Collected data:
▽

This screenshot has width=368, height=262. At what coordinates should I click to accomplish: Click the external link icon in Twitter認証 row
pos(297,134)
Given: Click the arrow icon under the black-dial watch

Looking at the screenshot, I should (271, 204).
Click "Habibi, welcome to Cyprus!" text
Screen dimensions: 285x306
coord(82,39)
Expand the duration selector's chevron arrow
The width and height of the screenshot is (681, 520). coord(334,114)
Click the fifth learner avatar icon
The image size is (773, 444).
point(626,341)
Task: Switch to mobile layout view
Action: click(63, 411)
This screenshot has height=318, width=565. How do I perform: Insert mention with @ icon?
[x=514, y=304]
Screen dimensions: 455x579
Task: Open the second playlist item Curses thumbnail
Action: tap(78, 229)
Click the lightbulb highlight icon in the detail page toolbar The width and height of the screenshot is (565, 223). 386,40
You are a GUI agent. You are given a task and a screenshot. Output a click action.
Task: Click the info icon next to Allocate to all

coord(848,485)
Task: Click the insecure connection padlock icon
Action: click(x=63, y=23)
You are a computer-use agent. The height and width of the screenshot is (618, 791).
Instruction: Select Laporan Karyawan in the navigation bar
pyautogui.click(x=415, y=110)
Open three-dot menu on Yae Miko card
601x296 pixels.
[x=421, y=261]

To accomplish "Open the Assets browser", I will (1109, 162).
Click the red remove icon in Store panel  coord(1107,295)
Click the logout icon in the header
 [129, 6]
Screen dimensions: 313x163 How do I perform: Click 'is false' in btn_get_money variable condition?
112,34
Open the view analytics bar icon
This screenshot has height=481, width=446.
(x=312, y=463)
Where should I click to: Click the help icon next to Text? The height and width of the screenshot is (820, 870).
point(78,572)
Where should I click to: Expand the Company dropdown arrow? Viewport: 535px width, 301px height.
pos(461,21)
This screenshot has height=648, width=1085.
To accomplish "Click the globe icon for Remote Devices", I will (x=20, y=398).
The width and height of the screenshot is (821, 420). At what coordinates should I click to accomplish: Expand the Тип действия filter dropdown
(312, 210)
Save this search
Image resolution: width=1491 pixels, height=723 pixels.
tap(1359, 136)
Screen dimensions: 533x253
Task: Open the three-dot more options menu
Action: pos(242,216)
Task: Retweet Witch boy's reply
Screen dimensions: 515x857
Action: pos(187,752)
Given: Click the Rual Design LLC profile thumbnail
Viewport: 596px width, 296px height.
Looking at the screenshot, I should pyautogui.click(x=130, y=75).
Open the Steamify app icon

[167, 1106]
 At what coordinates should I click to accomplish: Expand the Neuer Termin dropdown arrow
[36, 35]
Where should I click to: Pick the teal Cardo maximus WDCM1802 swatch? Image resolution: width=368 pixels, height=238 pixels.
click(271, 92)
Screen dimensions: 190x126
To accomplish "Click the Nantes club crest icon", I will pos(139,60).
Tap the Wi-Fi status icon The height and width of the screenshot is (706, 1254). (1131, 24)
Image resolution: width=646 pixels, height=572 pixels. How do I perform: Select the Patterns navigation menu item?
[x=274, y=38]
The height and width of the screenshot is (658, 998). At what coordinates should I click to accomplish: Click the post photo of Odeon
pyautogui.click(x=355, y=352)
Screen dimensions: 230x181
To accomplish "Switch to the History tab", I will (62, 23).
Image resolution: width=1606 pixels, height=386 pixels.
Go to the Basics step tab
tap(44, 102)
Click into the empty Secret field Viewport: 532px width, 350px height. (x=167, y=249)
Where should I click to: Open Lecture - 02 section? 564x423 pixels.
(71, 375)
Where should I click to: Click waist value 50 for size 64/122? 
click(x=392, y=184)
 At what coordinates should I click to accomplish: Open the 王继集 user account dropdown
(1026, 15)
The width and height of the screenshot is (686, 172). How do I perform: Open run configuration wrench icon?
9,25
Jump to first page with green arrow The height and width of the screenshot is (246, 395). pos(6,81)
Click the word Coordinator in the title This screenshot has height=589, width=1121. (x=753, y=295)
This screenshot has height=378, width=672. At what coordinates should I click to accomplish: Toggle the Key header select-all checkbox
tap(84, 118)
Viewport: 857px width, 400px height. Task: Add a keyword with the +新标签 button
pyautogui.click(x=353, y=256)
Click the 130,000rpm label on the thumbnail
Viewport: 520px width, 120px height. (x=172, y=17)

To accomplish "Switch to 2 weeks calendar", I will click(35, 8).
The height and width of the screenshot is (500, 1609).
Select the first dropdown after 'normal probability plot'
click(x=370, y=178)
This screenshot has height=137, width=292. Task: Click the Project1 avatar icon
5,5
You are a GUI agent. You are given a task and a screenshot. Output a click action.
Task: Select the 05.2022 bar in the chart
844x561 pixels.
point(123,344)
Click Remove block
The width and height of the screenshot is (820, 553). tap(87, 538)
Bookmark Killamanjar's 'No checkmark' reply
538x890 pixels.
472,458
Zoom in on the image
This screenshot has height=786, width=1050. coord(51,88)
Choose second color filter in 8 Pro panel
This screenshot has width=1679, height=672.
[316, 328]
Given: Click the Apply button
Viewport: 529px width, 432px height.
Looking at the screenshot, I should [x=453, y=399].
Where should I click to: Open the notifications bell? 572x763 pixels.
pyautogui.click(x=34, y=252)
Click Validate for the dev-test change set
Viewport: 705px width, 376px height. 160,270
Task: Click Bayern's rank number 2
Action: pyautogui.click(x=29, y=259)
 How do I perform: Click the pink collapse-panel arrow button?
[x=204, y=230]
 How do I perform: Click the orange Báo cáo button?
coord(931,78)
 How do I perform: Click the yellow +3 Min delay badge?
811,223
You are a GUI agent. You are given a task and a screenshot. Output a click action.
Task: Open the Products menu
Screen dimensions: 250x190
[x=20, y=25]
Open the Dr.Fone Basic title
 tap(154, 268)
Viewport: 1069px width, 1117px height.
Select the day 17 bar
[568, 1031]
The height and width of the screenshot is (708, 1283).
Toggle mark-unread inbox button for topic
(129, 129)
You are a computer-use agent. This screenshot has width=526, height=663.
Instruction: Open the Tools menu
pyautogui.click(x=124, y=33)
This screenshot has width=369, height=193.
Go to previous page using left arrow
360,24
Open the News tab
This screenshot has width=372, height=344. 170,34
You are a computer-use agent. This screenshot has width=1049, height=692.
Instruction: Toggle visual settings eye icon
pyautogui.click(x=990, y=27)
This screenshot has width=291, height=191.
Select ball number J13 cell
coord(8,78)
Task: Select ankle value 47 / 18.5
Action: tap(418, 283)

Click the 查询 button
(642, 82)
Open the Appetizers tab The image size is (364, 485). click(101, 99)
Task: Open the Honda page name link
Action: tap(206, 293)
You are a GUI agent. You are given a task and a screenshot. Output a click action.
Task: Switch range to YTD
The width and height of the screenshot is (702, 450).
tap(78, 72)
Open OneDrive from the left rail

△

Activity:
All of the entries, from the first line to the last, should be duplicated exactly.

Problem solution:
This screenshot has width=368, height=262. At what coordinates should I click to accomplish: Click the external link icon in Twitter認証 row
pos(297,134)
Given: Click the arrow icon under the black-dial watch

Looking at the screenshot, I should (271, 204).
Click "Habibi, welcome to Cyprus!" text
Screen dimensions: 285x306
coord(82,39)
Expand the duration selector's chevron arrow
The width and height of the screenshot is (681, 520). coord(334,114)
Click the fifth learner avatar icon
The image size is (773, 444).
point(626,341)
Task: Switch to mobile layout view
Action: click(63, 411)
This screenshot has height=318, width=565. How do I perform: Insert mention with @ icon?
[x=514, y=304]
Screen dimensions: 455x579
Task: Open the second playlist item Curses thumbnail
Action: tap(78, 229)
Click the lightbulb highlight icon in the detail page toolbar The width and height of the screenshot is (565, 223). 386,40
You are a GUI agent. You are given a task and a screenshot. Output a click action.
Task: Click the info icon next to Allocate to all

coord(848,485)
Task: Click the insecure connection padlock icon
Action: click(x=63, y=23)
You are a computer-use agent. The height and width of the screenshot is (618, 791).
Instruction: Select Laporan Karyawan in the navigation bar
pyautogui.click(x=415, y=110)
Open three-dot menu on Yae Miko card
601x296 pixels.
[x=421, y=261]

To accomplish "Open the Assets browser", I will (1109, 162).
Click the red remove icon in Store panel  coord(1107,295)
Click the logout icon in the header
 [129, 6]
Screen dimensions: 313x163 How do I perform: Click 'is false' in btn_get_money variable condition?
112,34
Open the view analytics bar icon
This screenshot has height=481, width=446.
(x=312, y=463)
Where should I click to: Click the help icon next to Text? The height and width of the screenshot is (820, 870).
point(78,572)
Where should I click to: Expand the Company dropdown arrow? Viewport: 535px width, 301px height.
pos(461,21)
This screenshot has height=648, width=1085.
To accomplish "Click the globe icon for Remote Devices", I will (x=20, y=398).
The width and height of the screenshot is (821, 420). At what coordinates should I click to accomplish: Expand the Тип действия filter dropdown
(312, 210)
Save this search
Image resolution: width=1491 pixels, height=723 pixels.
tap(1359, 136)
Screen dimensions: 533x253
Task: Open the three-dot more options menu
Action: pos(242,216)
Task: Retweet Witch boy's reply
Screen dimensions: 515x857
Action: pos(187,752)
Given: Click the Rual Design LLC profile thumbnail
Viewport: 596px width, 296px height.
Looking at the screenshot, I should pyautogui.click(x=130, y=75).
Open the Steamify app icon

[167, 1106]
 At what coordinates should I click to accomplish: Expand the Neuer Termin dropdown arrow
[36, 35]
Where should I click to: Pick the teal Cardo maximus WDCM1802 swatch? Image resolution: width=368 pixels, height=238 pixels.
click(271, 92)
Screen dimensions: 190x126
To accomplish "Click the Nantes club crest icon", I will pos(139,60).
Tap the Wi-Fi status icon The height and width of the screenshot is (706, 1254). (1131, 24)
Image resolution: width=646 pixels, height=572 pixels. How do I perform: Select the Patterns navigation menu item?
[x=274, y=38]
The height and width of the screenshot is (658, 998). At what coordinates should I click to accomplish: Click the post photo of Odeon
pyautogui.click(x=355, y=352)
Screen dimensions: 230x181
To accomplish "Switch to the History tab", I will (62, 23).
Image resolution: width=1606 pixels, height=386 pixels.
Go to the Basics step tab
tap(44, 102)
Click into the empty Secret field Viewport: 532px width, 350px height. (x=167, y=249)
Where should I click to: Open Lecture - 02 section? 564x423 pixels.
(71, 375)
Where should I click to: Click waist value 50 for size 64/122? 
click(x=392, y=184)
 At what coordinates should I click to accomplish: Open the 王继集 user account dropdown
(1026, 15)
The width and height of the screenshot is (686, 172). How do I perform: Open run configuration wrench icon?
9,25
Jump to first page with green arrow The height and width of the screenshot is (246, 395). pos(6,81)
Click the word Coordinator in the title This screenshot has height=589, width=1121. (x=753, y=295)
This screenshot has height=378, width=672. At what coordinates should I click to accomplish: Toggle the Key header select-all checkbox
tap(84, 118)
Viewport: 857px width, 400px height. Task: Add a keyword with the +新标签 button
pyautogui.click(x=353, y=256)
Click the 130,000rpm label on the thumbnail
Viewport: 520px width, 120px height. (x=172, y=17)

To accomplish "Switch to 2 weeks calendar", I will click(35, 8).
The height and width of the screenshot is (500, 1609).
Select the first dropdown after 'normal probability plot'
click(x=370, y=178)
This screenshot has height=137, width=292. Task: Click the Project1 avatar icon
5,5
You are a GUI agent. You are given a task and a screenshot. Output a click action.
Task: Select the 05.2022 bar in the chart
844x561 pixels.
point(123,344)
Click Remove block
The width and height of the screenshot is (820, 553). tap(87, 538)
Bookmark Killamanjar's 'No checkmark' reply
538x890 pixels.
472,458
Zoom in on the image
This screenshot has height=786, width=1050. coord(51,88)
Choose second color filter in 8 Pro panel
This screenshot has width=1679, height=672.
[316, 328]
Given: Click the Apply button
Viewport: 529px width, 432px height.
Looking at the screenshot, I should [x=453, y=399].
Where should I click to: Open the notifications bell? 572x763 pixels.
pyautogui.click(x=34, y=252)
Click Validate for the dev-test change set
Viewport: 705px width, 376px height. 160,270
Task: Click Bayern's rank number 2
Action: pyautogui.click(x=29, y=259)
 How do I perform: Click the pink collapse-panel arrow button?
[x=204, y=230]
 How do I perform: Click the orange Báo cáo button?
coord(931,78)
 How do I perform: Click the yellow +3 Min delay badge?
811,223
You are a GUI agent. You are given a task and a screenshot. Output a click action.
Task: Open the Products menu
Screen dimensions: 250x190
[x=20, y=25]
Open the Dr.Fone Basic title
 tap(154, 268)
Viewport: 1069px width, 1117px height.
Select the day 17 bar
[568, 1031]
The height and width of the screenshot is (708, 1283).
Toggle mark-unread inbox button for topic
(129, 129)
You are a computer-use agent. This screenshot has width=526, height=663.
Instruction: Open the Tools menu
pyautogui.click(x=124, y=33)
This screenshot has width=369, height=193.
Go to previous page using left arrow
360,24
Open the News tab
This screenshot has width=372, height=344. 170,34
You are a computer-use agent. This screenshot has width=1049, height=692.
Instruction: Toggle visual settings eye icon
pyautogui.click(x=990, y=27)
This screenshot has width=291, height=191.
Select ball number J13 cell
coord(8,78)
Task: Select ankle value 47 / 18.5
Action: tap(418, 283)

Click the 查询 button
(642, 82)
Open the Appetizers tab The image size is (364, 485). click(101, 99)
Task: Open the Honda page name link
Action: tap(206, 293)
You are a GUI agent. You are given a task and a screenshot. Output a click action.
Task: Switch range to YTD
The width and height of the screenshot is (702, 450).
tap(78, 72)
Open OneDrive from the left rail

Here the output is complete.